[[ Given records open ]]

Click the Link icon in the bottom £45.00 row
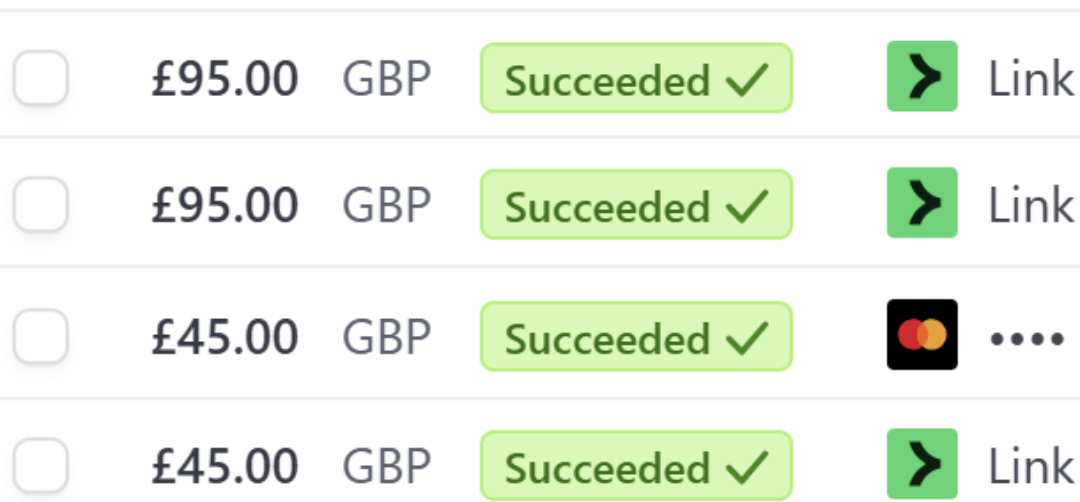Screen dimensions: 1080x502 [922, 463]
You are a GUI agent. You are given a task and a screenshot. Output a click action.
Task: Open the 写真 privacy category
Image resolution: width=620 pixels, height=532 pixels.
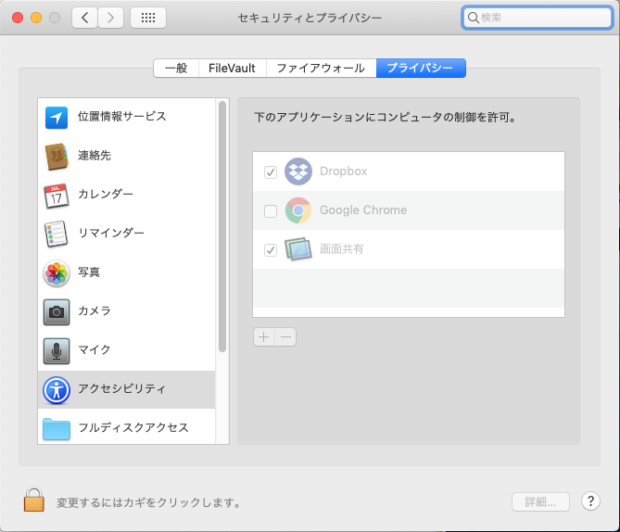point(88,272)
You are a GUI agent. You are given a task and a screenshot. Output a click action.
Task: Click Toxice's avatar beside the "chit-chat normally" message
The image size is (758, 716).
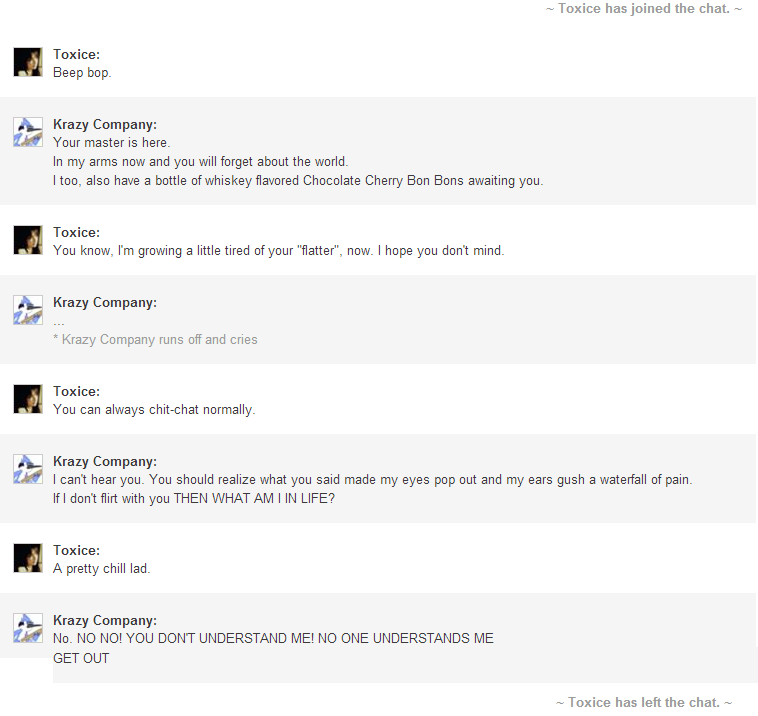[27, 399]
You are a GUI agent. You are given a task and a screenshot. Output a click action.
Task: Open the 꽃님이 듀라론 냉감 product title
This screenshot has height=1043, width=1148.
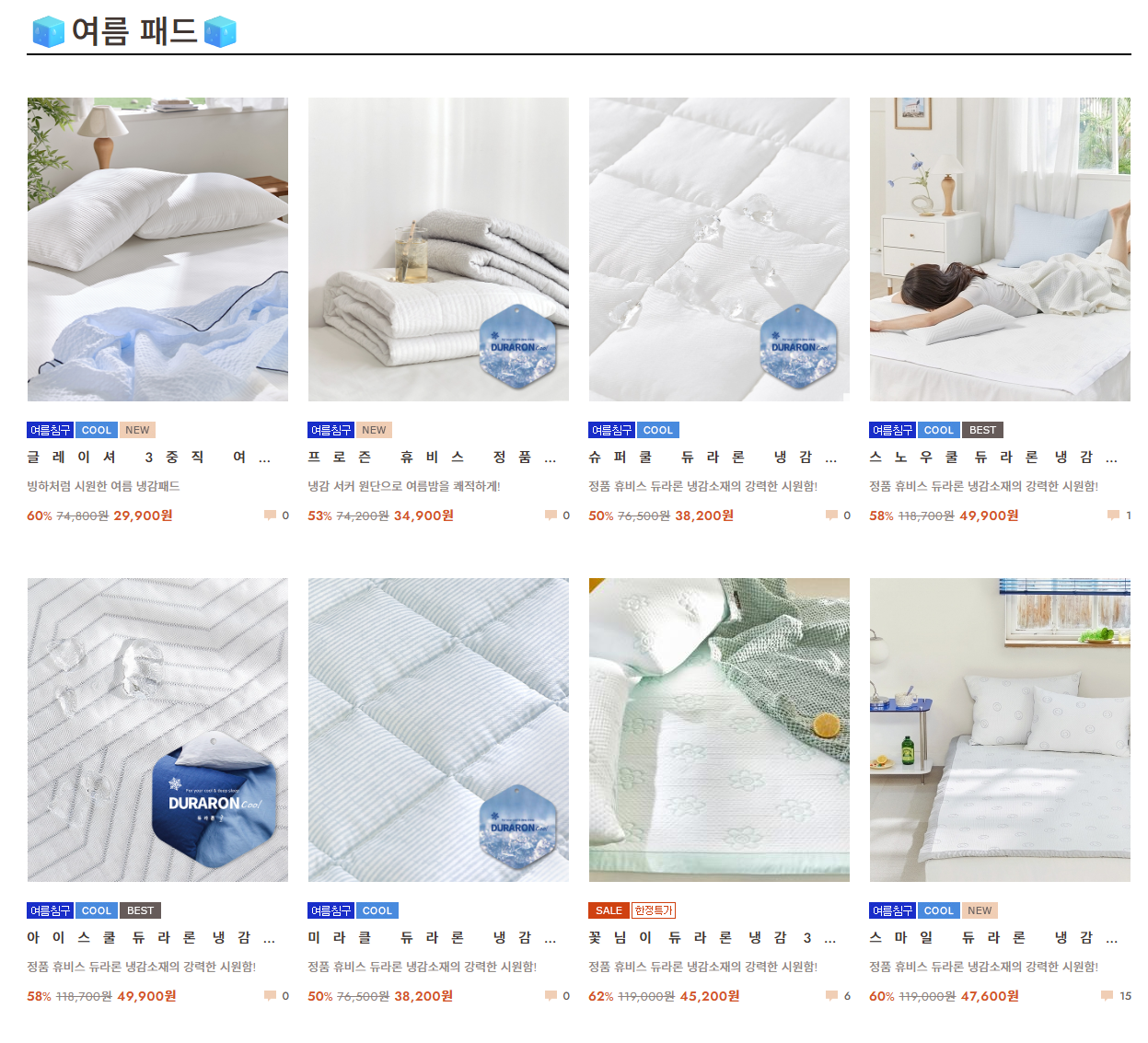(712, 938)
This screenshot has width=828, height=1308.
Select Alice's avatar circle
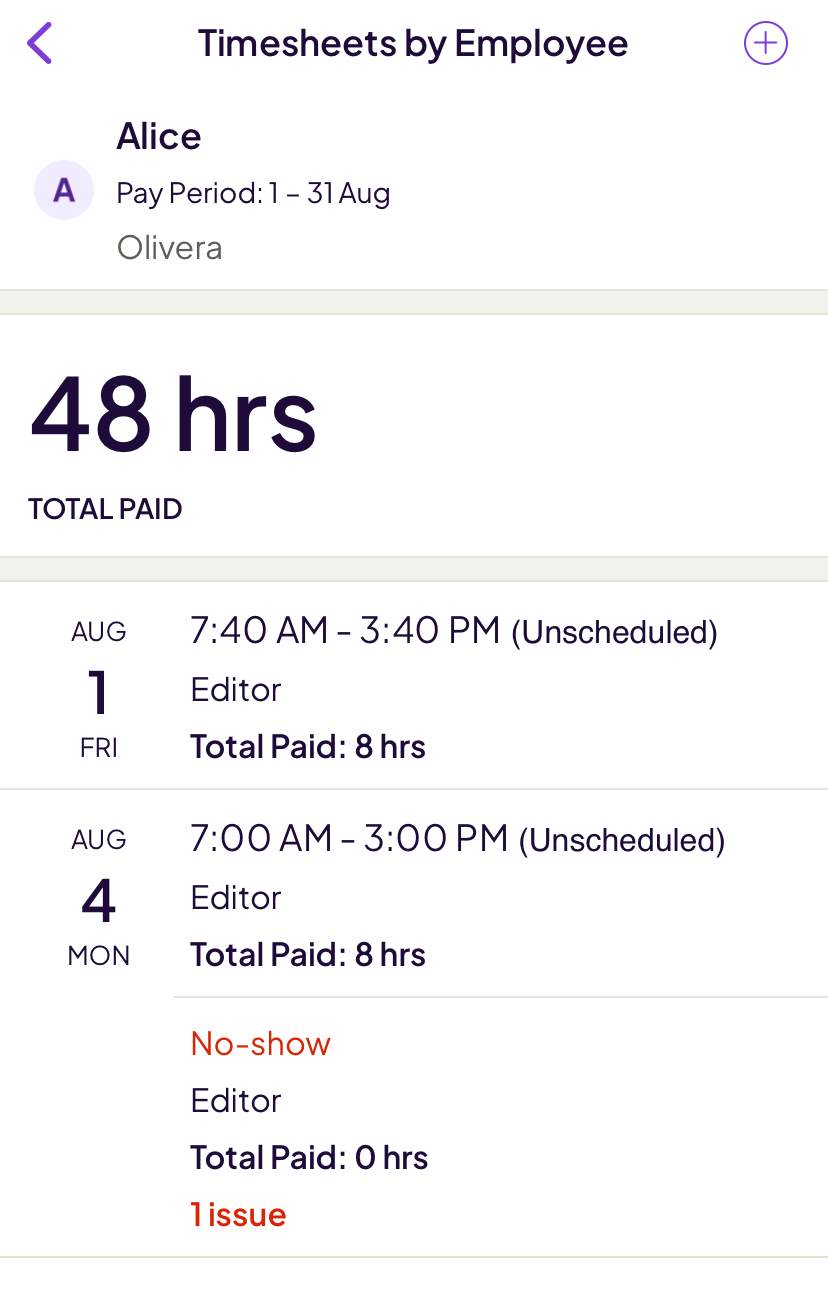click(63, 190)
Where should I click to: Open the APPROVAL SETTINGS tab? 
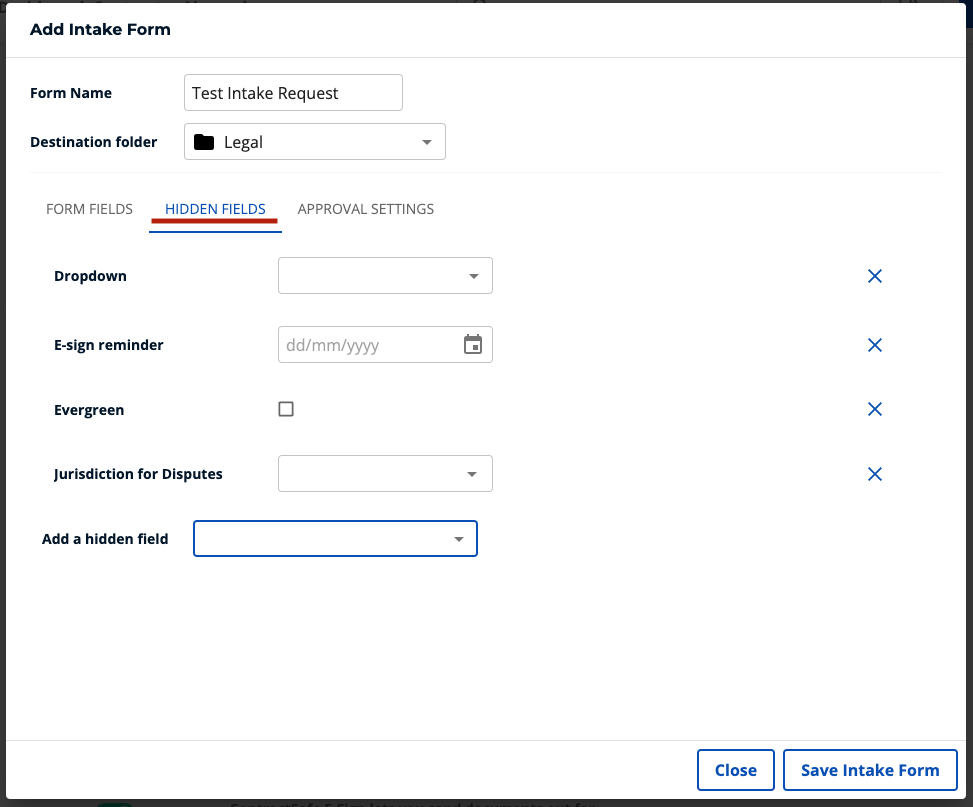point(365,209)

[[ Given records closed ]]

#### [Your assignment]
Output nothing but the entries above, exactly, once the pictures are removed.

#### [Exercise answer]
Click the Link icon in the bottom £45.00 row
Screen dimensions: 1080x502 [922, 463]
You are a GUI agent. You are given a task and a screenshot. Output a click action.
Task: Open the 写真 privacy category
Image resolution: width=620 pixels, height=532 pixels.
point(88,272)
You are a GUI agent. You are given a task and a screenshot. Output a click action.
Task: Click Toxice's avatar beside the "chit-chat normally" message
The image size is (758, 716).
[27, 399]
You are a GUI agent. You are given a task and a screenshot. Output a click action.
Task: Open the 꽃님이 듀라론 냉감 product title
This screenshot has height=1043, width=1148.
(712, 938)
This screenshot has width=828, height=1308.
Select Alice's avatar circle
click(63, 190)
Where should I click to: Open the APPROVAL SETTINGS tab? 
point(365,209)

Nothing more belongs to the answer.